= Nicky Best =

English statistician

Nicola G. "Nicky" Best is a statistician known for her work on the deviance information criterion in Bayesian inference and as a developer of Bayesian inference using Gibbs sampling. She is a former professor of biostatistics and epidemiology at Imperial College London and is currently a biostatistician for GlaxoSmithKline.

==Education and career==
Best earned a master's degree in medical statistics from the University of Leicester in 1990 and then a PhD in biostatistics from the University of Cambridge, supervised by David Spiegelhalter.

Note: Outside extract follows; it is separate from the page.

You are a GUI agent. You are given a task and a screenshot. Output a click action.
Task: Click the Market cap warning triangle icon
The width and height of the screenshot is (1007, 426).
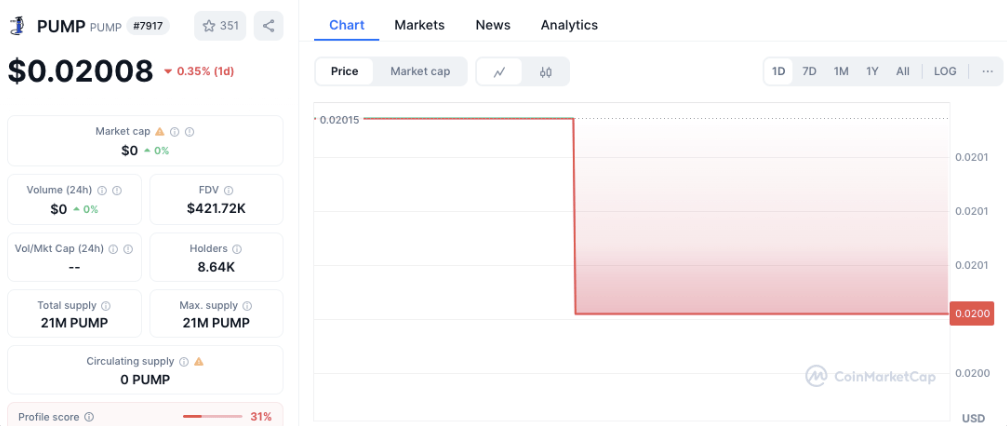160,131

She joined the Imperial College faculty in 1996. She moved from Imperial to GlaxoSmithKline in 2014.

She was editor-in-chief of the Journal of the Royal Statistical Society, Series A (Statistics in Society), from 2001 to 2004.

==Recognition==
Best won the Guy Medal in Bronze of the Royal Statistical Society in 2004. In 2018, she won the Bradford Hill Medal of the Royal Statistical Society "for her exquisite expositions of Bayesian methods through BUGS software, workshops, lectures, prior elicitations, textbooks and peer-review publications; and for substantive applications ranging from clinical trials and cost-effectiveness to epidemiology and, most recently, the optimization of pharmaceutical research programmes". She was the 2025 recipient of the Greenfield Industrial Medal of the Royal Statistical Society for her work "co-developing the WinBUGS software and leading methodological innovation and data science solutions to improve the efficiency of clinical trials".